去年までは真智子はサッカー部のマネージャーとして、修司をはじめサッカー部の部員たちの世話をしたり、こまごまと差し入れをしたり、応援にはりきったり、そんな毎日を送っていたのが遠い夢の日々のように感じる。修司は自分の得意分野のサッカーでの推薦で進学を決め、相変わらずボールを追う毎日だったが、音大受験の準備のため毎日のようにピアノの練習に励む真智子は三年になってからはすっかりサッカー部には出入りしなくなっていた―。
修司と真智子はいつからかサッカー部の部員たちに言わせれば、いわゆる公認の仲といったような間柄だった。…といっても練習試合やトーナメント戦などで学外に出かけるときには真智子が修司のお弁当を作ったり、ふたりで待ち合わせして試合会場に出かけたり、部活動のあと一緒に帰ったりといった付き合いで、他の部員たちと一緒のときも多かったし、なんとなく、いつも他のサッカー部員たちの目を意識した健全な関係だった。

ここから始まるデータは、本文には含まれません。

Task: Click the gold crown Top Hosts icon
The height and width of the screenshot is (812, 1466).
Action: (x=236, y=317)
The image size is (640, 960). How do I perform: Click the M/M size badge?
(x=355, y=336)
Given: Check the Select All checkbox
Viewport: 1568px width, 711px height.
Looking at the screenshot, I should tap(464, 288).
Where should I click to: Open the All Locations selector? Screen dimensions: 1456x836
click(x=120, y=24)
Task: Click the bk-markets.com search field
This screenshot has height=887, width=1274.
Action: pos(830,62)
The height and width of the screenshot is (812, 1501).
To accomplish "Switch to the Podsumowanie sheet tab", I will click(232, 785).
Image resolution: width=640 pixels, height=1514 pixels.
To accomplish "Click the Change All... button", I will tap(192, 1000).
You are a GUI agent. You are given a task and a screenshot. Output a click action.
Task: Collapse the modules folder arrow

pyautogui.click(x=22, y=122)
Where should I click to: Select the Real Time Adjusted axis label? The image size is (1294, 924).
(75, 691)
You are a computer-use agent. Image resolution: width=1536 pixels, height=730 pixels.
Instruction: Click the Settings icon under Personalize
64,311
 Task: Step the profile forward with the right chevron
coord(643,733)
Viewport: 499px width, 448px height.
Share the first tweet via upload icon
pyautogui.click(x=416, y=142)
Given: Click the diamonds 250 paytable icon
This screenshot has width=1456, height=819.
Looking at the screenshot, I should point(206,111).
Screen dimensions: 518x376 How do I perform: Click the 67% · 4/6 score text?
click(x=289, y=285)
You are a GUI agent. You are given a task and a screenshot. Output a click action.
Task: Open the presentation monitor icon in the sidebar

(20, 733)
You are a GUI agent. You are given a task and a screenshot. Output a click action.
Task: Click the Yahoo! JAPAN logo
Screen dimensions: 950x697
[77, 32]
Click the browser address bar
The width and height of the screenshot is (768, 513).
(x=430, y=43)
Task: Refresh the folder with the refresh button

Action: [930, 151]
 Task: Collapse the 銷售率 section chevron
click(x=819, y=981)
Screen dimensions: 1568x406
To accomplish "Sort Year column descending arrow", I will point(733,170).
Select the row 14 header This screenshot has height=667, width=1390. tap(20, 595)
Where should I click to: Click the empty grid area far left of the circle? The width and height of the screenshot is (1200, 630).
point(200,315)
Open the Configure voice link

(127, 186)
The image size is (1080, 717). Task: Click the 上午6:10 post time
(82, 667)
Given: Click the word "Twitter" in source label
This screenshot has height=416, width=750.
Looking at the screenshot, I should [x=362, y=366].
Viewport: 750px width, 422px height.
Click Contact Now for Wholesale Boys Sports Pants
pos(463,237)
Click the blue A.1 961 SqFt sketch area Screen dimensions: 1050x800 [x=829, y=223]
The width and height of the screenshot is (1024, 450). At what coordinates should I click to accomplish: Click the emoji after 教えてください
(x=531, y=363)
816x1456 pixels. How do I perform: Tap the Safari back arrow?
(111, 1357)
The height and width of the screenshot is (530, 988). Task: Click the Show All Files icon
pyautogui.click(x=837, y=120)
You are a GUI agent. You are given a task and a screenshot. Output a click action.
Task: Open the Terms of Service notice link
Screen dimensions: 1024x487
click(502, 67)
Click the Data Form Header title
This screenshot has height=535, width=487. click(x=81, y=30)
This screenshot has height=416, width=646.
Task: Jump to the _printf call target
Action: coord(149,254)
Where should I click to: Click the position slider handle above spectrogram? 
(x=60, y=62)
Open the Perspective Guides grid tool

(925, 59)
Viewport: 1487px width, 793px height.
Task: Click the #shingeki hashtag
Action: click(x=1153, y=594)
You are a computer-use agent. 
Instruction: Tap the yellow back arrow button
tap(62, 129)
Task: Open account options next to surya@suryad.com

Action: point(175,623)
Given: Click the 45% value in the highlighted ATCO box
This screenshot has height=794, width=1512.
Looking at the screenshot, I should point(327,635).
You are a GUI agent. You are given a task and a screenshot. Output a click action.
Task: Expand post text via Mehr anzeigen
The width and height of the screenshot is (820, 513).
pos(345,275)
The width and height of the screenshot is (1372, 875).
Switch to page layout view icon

お互いポンポンと言葉を交わすうちに、気が付いたらいつも一緒にいた。お互いの気持ちを交換したこともなかったのだが、一緒に過ごす時間が心地よくて話しも弾み、気が合った。
「久しぶりだね。話しがあるって何?」
修司はいつものようにくったくのない笑顔で話しかけてきた。
「うん……。私達ってさ、付き合っているんだよね?」
「え?どうしたの、突然?」
「うん、最近気になる人ができたの」
真智子はうつむいたまま目の置き場もなく、修司の土で汚れたサッカーシューズを見つめていた。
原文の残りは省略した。